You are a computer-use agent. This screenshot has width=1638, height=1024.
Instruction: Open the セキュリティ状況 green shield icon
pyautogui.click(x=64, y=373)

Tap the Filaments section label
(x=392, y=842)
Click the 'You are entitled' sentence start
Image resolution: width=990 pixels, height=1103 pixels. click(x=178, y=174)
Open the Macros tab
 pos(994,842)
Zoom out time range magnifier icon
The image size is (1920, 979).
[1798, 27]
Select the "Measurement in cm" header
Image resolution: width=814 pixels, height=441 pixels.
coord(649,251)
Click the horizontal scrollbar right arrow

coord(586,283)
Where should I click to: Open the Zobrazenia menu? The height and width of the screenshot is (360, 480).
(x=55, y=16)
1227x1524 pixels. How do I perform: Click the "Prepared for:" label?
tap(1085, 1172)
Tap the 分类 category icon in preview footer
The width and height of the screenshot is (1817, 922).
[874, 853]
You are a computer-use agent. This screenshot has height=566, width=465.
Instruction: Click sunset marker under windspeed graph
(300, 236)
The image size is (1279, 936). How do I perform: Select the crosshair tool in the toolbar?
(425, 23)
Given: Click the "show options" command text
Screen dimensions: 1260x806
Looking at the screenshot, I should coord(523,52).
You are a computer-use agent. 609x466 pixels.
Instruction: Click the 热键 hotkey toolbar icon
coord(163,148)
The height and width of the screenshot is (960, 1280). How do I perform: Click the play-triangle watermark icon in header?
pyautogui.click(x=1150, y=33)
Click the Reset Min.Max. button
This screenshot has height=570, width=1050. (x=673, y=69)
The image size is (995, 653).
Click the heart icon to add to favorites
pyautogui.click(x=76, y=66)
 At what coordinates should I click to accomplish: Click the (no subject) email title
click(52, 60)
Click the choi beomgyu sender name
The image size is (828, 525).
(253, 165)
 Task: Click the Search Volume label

-------

**ASSIGNMENT**.
In the records, how many lines have the word "agent" in them? Only the number is needed.

**RESPONSE FOR THIS EXERCISE**.
3